◆ **TEXT SHOWN**:

·····

Multikernel theory

gerryg400 · Post by **gerryg400** » Sat Aug 14, 2010 5:51 am

I'm wondering whether anyone, with an eye on the future (100's or 1000's of cores), has considered a multikernel or 'kernel per core' design for his O/S. If so, what sort of inter-core communication have you considered ?

Brendan · Post by **Brendan** » Sat Aug 14, 2010 6:11 am

Hi,

gerryg400 wrote:I'm wondering whether anyone, with an eye on the future (100's or 1000's of cores), has considered a multikernel or 'kernel per core' design for his O/S. If so, what sort of inter-core communication have you considered ?

When papers for Barrelfish were first published, I thought about "kernel per core" for about 5 seconds before deciding "kernel per NUMA domain" makes more sense. Then I thought about "kernel per NUMA domain" for about 7 seconds before realising it makes more sense to have "kernel per computer" that uses both per CPU data structures and per NUMA domain structures to get the same benefits without the disadvantages. Then I realised that this is what everyone does already, and told myself off for wasting 12 seconds.

Mostly, it only makes sense when CPUs are very different (e.g. mixture of 80x86, Itanium and SPARC) or you have to support non-cache-coherent NUMA (all 80x86 NUMA is cache coherent).

Cheers,

Brendan

nikito · Post by **nikito** » Sat Aug 14, 2010 6:29 am

gerryg400 wrote:I'm wondering whether anyone, with an eye on the future (100's or 1000's of cores), has considered a multikernel or 'kernel per core' design for his O/S. If so, what sort of inter-core communication have you considered ?

·····

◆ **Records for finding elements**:
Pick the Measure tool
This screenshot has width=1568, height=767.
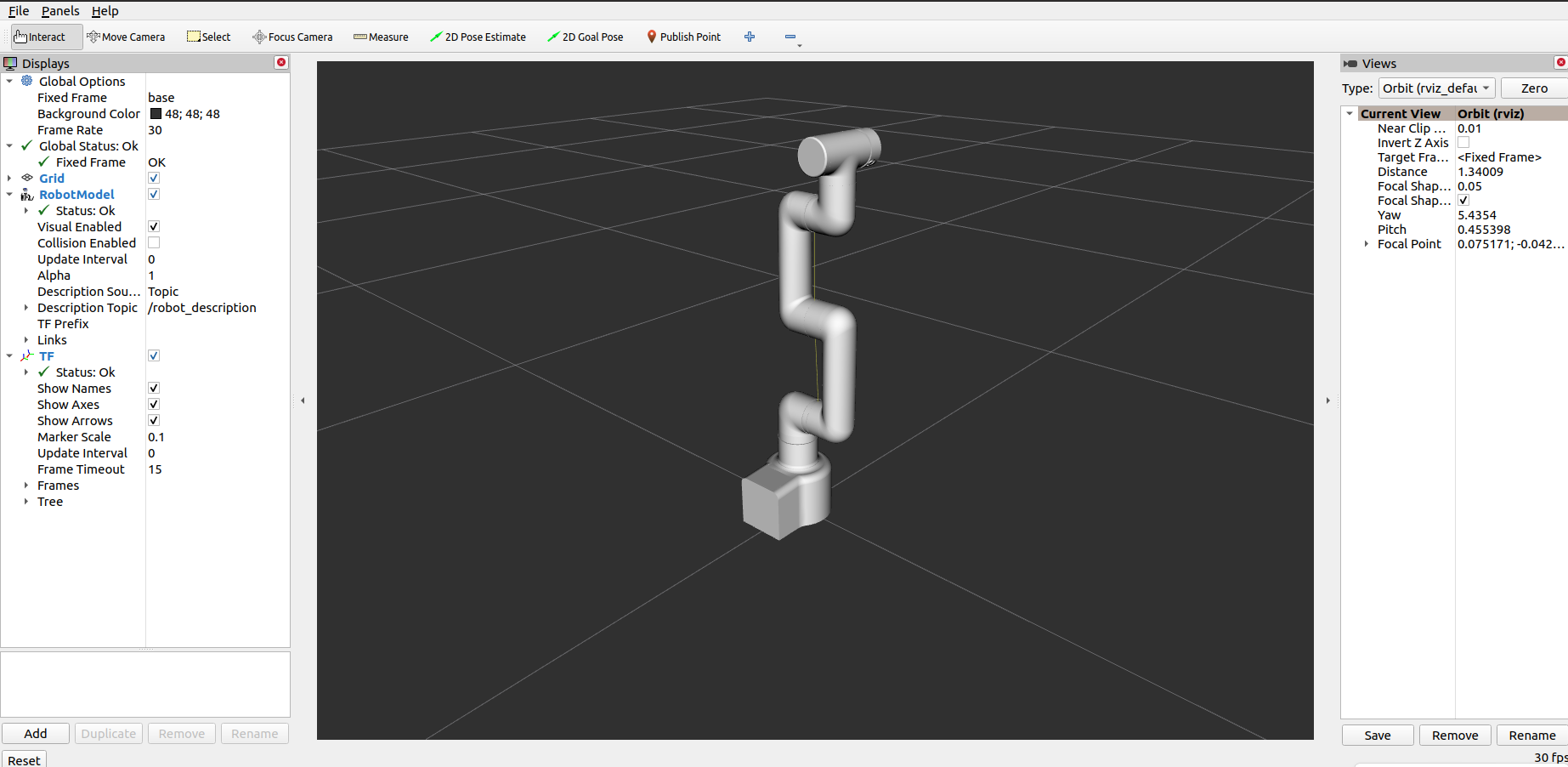tap(381, 37)
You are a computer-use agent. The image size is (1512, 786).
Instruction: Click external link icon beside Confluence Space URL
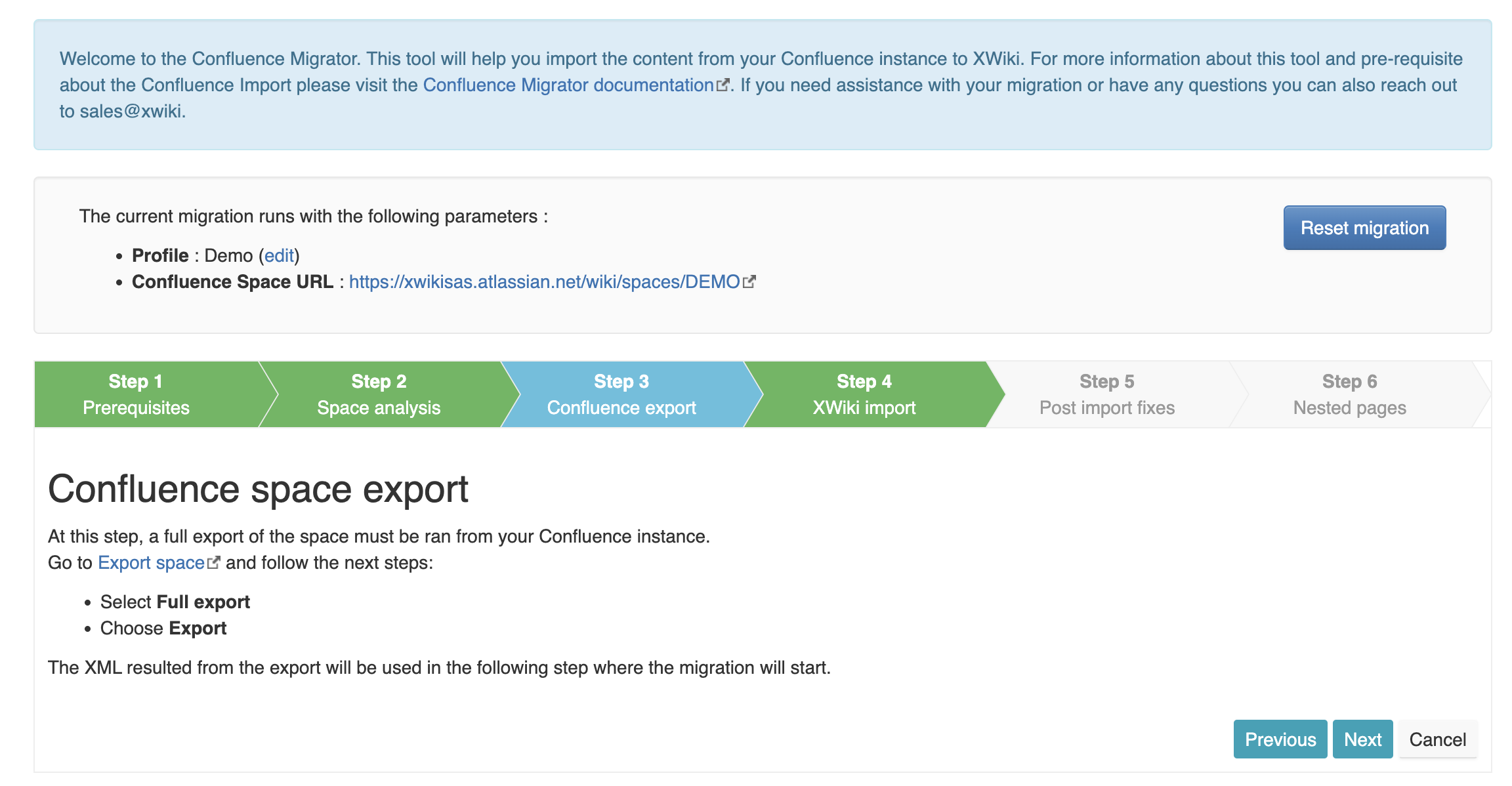(750, 281)
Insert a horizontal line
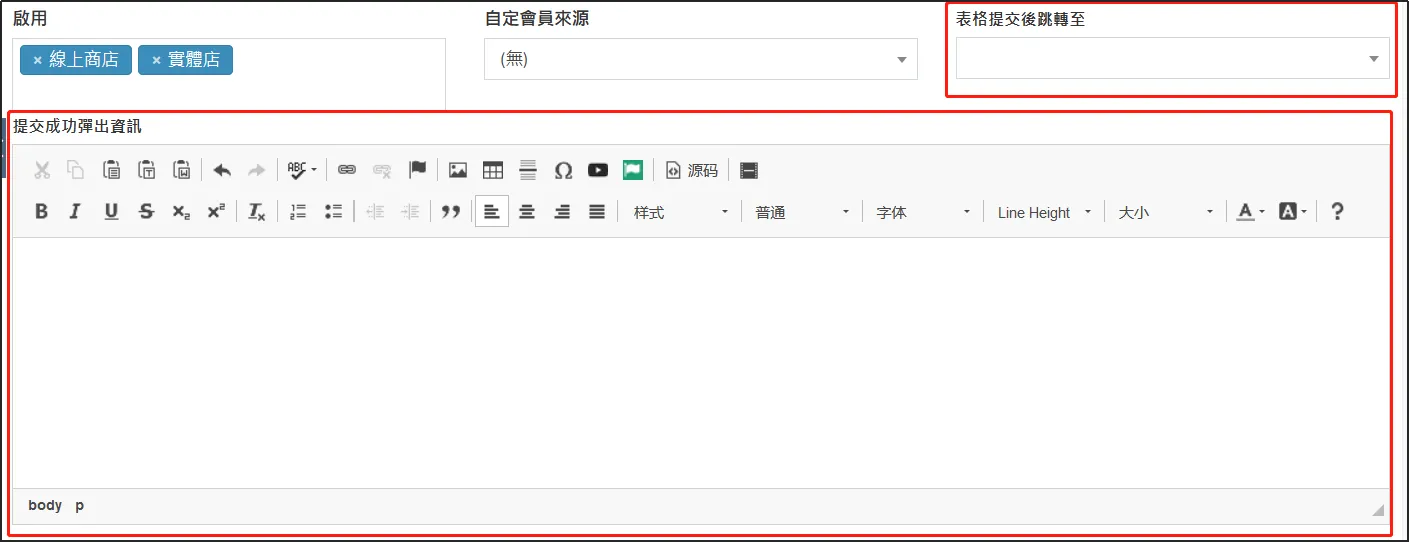The height and width of the screenshot is (542, 1410). [528, 170]
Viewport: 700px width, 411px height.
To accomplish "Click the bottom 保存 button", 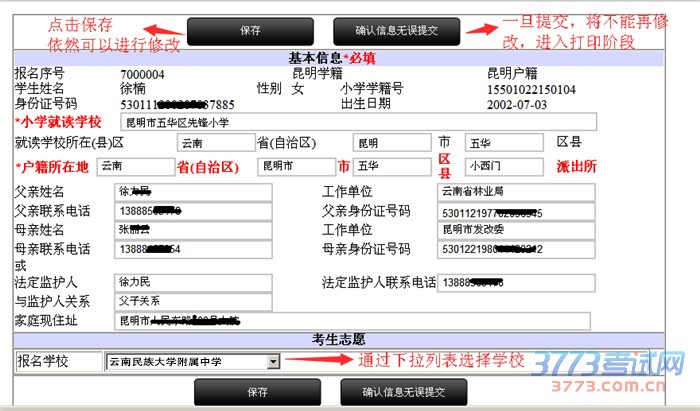I will point(257,392).
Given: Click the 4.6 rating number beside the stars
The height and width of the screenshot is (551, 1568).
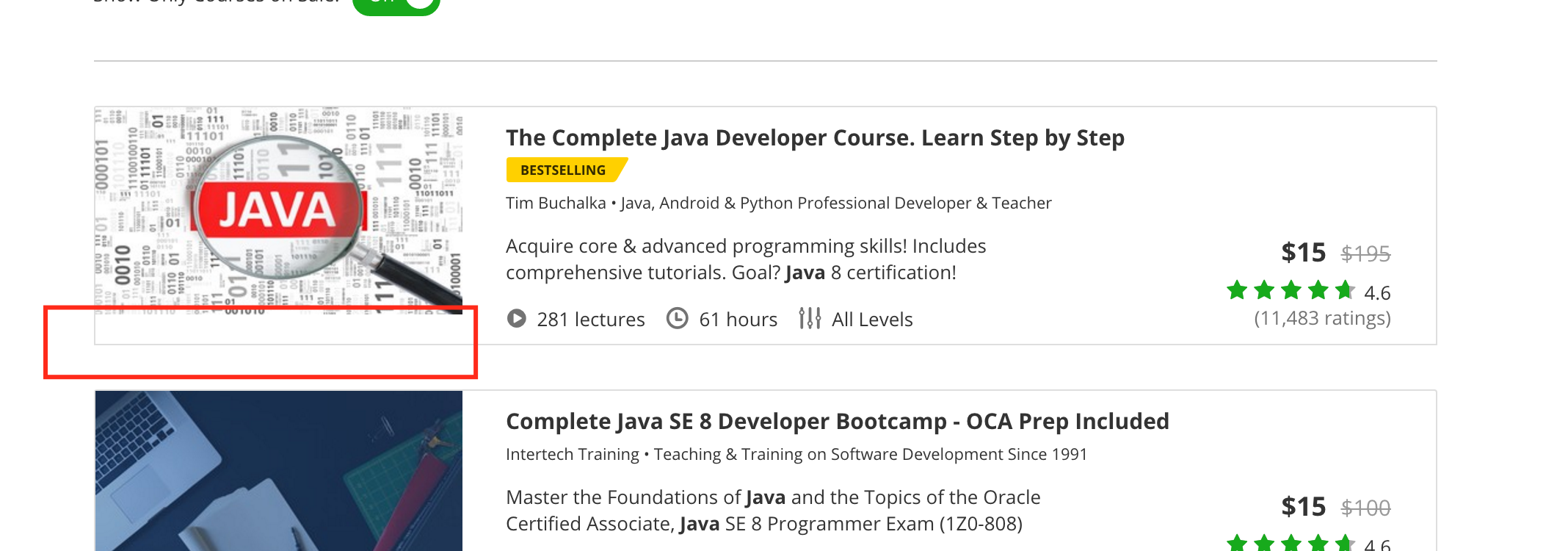Looking at the screenshot, I should click(1377, 293).
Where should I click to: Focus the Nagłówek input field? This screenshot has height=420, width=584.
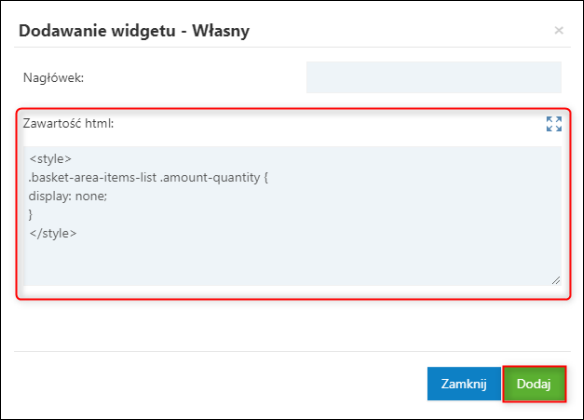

·····

◆ **CHALLENGES**:
- A) Copy the part of the forum thread from "When papers for" to "is cache coherent).".
- B) For each statement, say yes or no based on the forum thread, and quote the words that decide it.
(i) Brendan told himself off for wasting 12 seconds.
(ii) Brendan says all 80x86 NUMA is not cache coherent.
(iii) gerryg400's first post is dated Sat Aug 14, 2010 at 6:29 am.

◆ **ANSWERS FOR THIS EXERCISE**:
- A)
When papers for Barrelfish were first published, I thought about "kernel per core" for about 5 seconds before deciding "kernel per NUMA domain" makes more sense. Then I thought about "kernel per NUMA domain" for about 7 seconds before realising it makes more sense to have "kernel per computer" that uses both per CPU data structures and per NUMA domain structures to get the same benefits without the disadvantages. Then I realised that this is what everyone does already, and told myself off for wasting 12 seconds.

Mostly, it only makes sense when CPUs are very different (e.g. mixture of 80x86, Itanium and SPARC) or you have to support non-cache-coherent NUMA (all 80x86 NUMA is cache coherent).

- B)
(i) Yes: "told myself off for wasting 12 seconds"
(ii) No: "all 80x86 NUMA is cache coherent"
(iii) No: "Sat Aug 14, 2010 5:51 am"